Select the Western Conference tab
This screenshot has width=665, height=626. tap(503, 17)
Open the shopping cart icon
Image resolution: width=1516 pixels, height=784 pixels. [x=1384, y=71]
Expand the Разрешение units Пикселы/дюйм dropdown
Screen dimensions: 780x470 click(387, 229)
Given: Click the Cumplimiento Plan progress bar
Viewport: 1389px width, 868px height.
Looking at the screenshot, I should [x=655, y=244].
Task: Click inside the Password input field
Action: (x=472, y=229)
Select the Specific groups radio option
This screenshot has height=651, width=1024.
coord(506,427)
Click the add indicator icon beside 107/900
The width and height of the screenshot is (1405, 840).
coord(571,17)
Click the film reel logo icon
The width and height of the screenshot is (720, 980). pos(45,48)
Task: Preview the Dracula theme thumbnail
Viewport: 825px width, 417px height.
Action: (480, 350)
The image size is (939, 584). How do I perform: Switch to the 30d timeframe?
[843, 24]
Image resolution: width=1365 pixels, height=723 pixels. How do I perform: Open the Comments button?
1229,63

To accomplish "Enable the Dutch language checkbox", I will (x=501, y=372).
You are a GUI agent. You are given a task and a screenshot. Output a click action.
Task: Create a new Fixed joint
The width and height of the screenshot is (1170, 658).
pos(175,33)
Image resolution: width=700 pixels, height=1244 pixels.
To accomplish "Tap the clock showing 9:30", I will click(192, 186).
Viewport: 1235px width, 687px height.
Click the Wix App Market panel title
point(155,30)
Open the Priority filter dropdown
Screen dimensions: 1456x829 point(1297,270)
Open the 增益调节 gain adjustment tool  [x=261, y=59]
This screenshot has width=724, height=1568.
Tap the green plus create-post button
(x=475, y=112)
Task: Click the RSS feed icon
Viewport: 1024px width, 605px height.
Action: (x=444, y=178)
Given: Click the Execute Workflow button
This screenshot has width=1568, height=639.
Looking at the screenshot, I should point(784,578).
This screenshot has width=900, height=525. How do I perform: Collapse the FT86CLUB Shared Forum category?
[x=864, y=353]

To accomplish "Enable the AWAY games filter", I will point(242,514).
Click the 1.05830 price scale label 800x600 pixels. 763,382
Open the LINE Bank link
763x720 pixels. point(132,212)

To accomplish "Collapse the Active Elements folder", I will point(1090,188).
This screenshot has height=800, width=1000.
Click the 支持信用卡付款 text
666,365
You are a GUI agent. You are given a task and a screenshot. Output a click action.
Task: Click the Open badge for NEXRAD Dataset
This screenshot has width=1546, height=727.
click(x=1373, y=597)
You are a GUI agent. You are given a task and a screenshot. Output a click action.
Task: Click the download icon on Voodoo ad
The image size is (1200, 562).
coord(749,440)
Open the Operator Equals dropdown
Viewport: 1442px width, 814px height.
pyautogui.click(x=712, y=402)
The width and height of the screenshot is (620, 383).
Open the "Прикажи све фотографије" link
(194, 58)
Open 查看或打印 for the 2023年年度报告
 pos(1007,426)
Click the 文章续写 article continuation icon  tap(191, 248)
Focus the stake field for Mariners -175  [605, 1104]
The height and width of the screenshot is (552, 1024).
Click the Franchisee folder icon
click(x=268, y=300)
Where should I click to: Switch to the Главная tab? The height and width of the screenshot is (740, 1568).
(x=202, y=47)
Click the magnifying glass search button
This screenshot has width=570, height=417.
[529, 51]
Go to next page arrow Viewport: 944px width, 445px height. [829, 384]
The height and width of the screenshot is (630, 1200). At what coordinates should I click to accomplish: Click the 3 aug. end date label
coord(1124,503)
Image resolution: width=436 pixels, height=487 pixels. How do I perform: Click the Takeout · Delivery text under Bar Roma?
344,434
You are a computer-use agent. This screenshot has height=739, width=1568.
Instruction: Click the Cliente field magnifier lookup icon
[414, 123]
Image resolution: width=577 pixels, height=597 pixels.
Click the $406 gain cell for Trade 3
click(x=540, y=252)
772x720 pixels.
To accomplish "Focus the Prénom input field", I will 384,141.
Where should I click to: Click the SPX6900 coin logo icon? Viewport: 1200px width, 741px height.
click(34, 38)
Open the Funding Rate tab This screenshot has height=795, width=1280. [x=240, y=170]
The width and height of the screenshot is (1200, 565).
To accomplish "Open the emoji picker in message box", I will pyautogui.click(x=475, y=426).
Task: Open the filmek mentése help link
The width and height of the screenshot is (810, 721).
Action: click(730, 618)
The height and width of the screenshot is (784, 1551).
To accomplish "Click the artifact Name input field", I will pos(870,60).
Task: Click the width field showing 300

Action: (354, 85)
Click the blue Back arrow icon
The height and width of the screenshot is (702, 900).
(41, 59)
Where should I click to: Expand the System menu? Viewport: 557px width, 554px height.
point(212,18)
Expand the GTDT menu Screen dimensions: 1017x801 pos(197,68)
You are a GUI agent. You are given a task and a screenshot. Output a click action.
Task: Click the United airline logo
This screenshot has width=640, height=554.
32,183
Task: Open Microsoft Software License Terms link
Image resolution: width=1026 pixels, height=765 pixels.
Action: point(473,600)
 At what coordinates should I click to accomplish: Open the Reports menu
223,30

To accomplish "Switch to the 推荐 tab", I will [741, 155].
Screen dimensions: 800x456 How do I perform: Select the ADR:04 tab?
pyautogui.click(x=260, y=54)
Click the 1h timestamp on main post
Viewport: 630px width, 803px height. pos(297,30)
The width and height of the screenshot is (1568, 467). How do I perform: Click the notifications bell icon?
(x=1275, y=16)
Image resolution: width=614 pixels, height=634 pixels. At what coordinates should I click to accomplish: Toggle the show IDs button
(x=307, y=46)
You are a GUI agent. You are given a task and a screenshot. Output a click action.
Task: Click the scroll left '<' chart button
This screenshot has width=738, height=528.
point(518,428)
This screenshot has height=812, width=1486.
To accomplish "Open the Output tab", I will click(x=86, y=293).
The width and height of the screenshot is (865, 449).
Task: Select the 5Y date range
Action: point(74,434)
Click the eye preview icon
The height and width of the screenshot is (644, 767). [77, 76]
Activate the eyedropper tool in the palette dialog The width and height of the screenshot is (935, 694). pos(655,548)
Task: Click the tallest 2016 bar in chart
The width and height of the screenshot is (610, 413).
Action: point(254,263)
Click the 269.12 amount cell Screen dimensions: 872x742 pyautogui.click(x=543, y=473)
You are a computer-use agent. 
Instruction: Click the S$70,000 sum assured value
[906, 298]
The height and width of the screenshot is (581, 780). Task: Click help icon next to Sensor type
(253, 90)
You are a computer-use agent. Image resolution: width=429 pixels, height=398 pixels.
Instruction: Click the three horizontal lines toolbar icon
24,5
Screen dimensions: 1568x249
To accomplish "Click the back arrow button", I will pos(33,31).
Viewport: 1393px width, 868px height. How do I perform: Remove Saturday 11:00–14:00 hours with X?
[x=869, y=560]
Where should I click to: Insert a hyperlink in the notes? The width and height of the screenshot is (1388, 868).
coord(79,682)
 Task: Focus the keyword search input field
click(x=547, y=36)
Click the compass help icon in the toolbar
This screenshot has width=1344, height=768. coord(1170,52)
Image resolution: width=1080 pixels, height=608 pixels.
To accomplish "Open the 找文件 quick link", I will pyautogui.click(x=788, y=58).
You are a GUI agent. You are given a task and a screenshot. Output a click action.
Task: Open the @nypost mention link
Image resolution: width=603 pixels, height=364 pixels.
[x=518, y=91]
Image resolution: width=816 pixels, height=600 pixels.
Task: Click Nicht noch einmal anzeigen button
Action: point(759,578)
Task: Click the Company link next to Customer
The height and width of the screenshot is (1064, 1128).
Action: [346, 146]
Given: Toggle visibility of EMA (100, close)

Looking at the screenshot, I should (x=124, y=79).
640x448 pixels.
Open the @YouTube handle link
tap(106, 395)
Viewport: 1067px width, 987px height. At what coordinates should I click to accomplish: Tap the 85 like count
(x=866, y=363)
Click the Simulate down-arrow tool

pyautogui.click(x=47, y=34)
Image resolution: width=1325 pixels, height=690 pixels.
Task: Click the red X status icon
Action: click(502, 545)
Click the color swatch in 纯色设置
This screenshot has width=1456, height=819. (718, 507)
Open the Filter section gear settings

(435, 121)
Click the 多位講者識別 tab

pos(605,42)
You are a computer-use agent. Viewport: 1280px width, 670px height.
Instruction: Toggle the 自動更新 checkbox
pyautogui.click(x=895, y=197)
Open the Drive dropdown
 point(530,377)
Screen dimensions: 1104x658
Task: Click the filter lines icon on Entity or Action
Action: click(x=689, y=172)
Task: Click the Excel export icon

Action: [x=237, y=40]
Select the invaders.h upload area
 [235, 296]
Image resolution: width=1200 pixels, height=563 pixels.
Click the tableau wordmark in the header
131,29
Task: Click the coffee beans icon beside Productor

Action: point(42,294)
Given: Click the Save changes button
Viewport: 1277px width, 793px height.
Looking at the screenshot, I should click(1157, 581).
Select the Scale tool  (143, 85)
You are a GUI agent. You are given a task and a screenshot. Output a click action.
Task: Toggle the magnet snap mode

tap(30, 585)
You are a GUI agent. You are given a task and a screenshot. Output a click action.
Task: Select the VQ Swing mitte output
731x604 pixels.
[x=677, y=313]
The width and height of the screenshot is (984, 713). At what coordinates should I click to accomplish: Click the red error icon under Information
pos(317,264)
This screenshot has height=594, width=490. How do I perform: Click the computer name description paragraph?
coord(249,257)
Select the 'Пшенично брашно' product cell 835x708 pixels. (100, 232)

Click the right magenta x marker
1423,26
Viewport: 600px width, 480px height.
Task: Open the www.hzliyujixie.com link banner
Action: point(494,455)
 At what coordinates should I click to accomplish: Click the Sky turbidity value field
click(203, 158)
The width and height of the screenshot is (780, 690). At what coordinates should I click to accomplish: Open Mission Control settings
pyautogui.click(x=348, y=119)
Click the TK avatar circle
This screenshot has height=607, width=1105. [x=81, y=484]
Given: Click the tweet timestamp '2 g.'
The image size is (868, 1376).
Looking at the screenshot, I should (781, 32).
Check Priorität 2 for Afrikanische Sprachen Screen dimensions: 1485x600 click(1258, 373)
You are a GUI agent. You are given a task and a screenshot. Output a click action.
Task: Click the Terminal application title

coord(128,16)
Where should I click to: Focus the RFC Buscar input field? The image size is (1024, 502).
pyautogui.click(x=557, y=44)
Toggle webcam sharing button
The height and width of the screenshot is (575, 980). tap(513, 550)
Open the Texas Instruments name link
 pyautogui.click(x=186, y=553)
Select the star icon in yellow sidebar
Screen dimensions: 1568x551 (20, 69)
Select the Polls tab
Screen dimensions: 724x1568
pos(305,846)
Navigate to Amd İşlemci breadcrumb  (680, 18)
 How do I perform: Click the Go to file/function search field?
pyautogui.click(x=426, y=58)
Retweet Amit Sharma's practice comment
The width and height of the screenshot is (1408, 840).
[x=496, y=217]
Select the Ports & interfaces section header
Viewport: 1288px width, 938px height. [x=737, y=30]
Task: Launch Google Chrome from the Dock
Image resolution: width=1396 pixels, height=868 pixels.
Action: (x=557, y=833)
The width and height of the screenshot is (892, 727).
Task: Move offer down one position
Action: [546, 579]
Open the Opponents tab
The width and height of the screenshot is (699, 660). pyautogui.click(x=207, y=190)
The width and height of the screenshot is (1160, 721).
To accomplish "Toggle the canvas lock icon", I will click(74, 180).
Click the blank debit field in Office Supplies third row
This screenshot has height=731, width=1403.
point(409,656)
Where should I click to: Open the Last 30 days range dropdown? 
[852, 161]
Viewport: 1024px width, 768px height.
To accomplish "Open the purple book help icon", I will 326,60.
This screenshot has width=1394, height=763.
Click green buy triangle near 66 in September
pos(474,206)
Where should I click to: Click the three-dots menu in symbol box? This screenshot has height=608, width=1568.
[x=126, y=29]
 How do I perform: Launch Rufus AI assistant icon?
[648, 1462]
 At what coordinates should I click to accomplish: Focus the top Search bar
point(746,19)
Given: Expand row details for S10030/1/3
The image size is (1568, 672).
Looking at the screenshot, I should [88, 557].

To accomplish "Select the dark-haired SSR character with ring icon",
···
_Brief_. Each line from the first line of the listing through the line with "Select the Specific groups radio option" must be output exactly, both ends included, and no other line may appear.

_Response below_.
Select the Western Conference tab
This screenshot has width=665, height=626. tap(503, 17)
Open the shopping cart icon
Image resolution: width=1516 pixels, height=784 pixels. [x=1384, y=71]
Expand the Разрешение units Пикселы/дюйм dropdown
Screen dimensions: 780x470 click(387, 229)
Given: Click the Cumplimiento Plan progress bar
Viewport: 1389px width, 868px height.
Looking at the screenshot, I should [x=655, y=244].
Task: Click inside the Password input field
Action: (x=472, y=229)
Select the Specific groups radio option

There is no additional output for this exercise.